From Russia with love
With an interest more in Russia than in football, I girded for the 2018 World Cup with foreboding. How would Russia, with its Soviet heritage, its ponderous bureaucracy, its lumbering transport system and – how shall we say? – its often unreconstructed attitude to exuberant free expression, cope with millions of foreign fans spread out over a dozen cities? I feared the worst – the worst being racist and homophobic chanting, even attacks, and heavy-handed police, quick to crack heads.
But the worst didn’t happen. Legions of foreigners, British included, praised the efficiency of the organisation, the warmth of the hosts, and the gap between the dire warnings and their happy experience.
I am not saying that Russia changed for ever overnight, nor that there has been no backsliding by officialdom since. But the 2018 World Cup gave a glimpse of a more relaxed, welcoming and modern Russia that would have been inconceivable even 10 years ago. And it fostered the hope that one day its leaders might come to trust the people and this Russia could prevail.

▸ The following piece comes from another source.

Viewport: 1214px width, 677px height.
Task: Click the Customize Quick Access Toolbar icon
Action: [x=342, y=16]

• Mary Dejevsky is a writer and broadcaster
Thank god for experts
Amid all the gloom this year, I was absolutely amazed by a visit I made in June to the labs of Prof Molly Stevens at Imperial College London. The biomedical research in which she and her remarkable team are engaged is – in the true sense of the word – awesome.
From early diagnosis of HIV to advances in oncology that would have been unthinkable only a few years ago, scientists such as Stevens are expanding the frontiers of medical knowledge and transforming the potentialities of health technology. Even as politics slides depressingly into polarised populism, and celebrities sell idiot pseudo-science, these warriors of human progress are the real deal.
I come to praise Caesar
My own year was dominated by culture as editor of the new magazine Drugstore Culture, which launched in September: setting up such a venture with an extraordinary group of journalists has been a rare privilege in itself. In this context, it’s hard to pick out a single production or creative event – but I would give a special mention to Julius Caesar at London’s new Bridge theatre.

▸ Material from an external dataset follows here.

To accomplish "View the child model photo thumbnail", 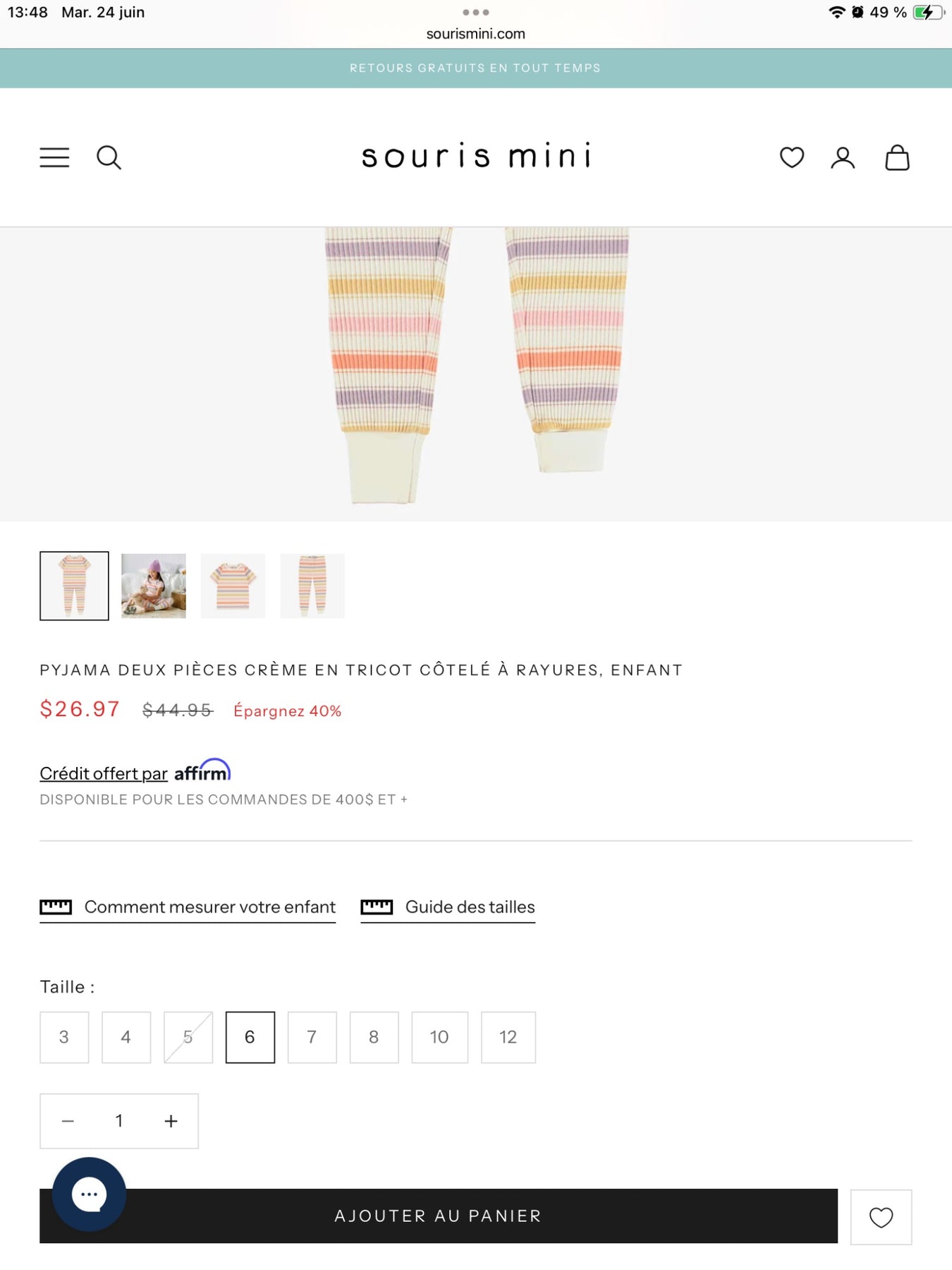I will click(154, 586).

What Nicholas Hytner and Nick Starr have achieved in this riverside palace of the imagination shows what can be accomplished by determination, enterprise and cultural agency. But this immersive production starring David Morrissey as Mark Antony and Ben Whishaw as Brutus – beginning with a scratch band of actors playing rock songs as audience members mingled in the forum – was particularly remarkable.
The new power generation
For me, though, this was definitively the year in which today’s younger generation staked its claim to the political future. At the start of 2018, the People’s Vote campaign looked dangerously like the liberal elite asking for its job back; by the end, its driving force were youth groups like For Our Future’s Sake and Our Future Our Choice, represented by eloquent tribunes such as Femi Oluwole, Will Dry and Lara Spirit.
To characterise this cohort as losers or remoaners is a serious category error. They do not want to refight the 2016 referendum. Observing the spectacular failure of the Brexit project – mostly a failure of my age-group, Generation X – they want a say in their future. Dig the new breed, and cheer up.